*** Block opens ***

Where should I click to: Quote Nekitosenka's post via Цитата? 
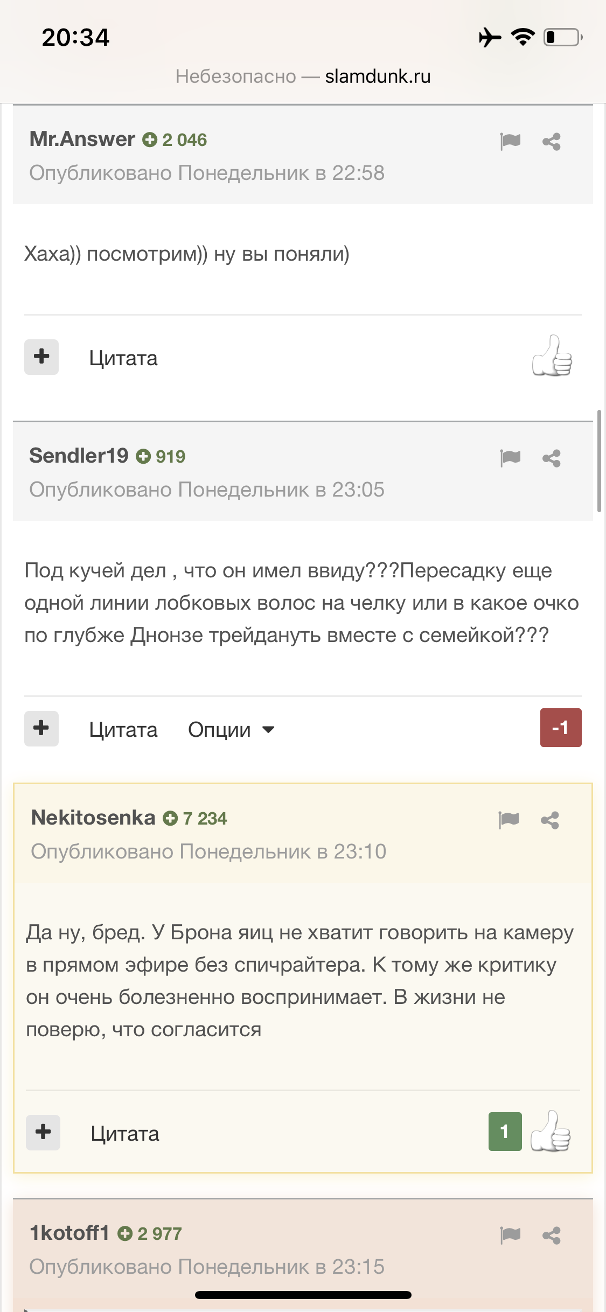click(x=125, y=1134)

*** Block closes ***
*** Block opens ***

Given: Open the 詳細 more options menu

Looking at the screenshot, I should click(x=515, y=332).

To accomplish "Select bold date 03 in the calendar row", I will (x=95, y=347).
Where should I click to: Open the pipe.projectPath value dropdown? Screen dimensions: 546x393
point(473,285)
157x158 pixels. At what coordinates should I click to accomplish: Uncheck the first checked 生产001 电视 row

*** Block closes ***

## Task statement:
Scan the records for the word "accomplish". Copy each line where it turns up.

## Result of the exercise:
To accomplish "Select bold date 03 in the calendar row", I will (x=95, y=347).
157x158 pixels. At what coordinates should I click to accomplish: Uncheck the first checked 生产001 电视 row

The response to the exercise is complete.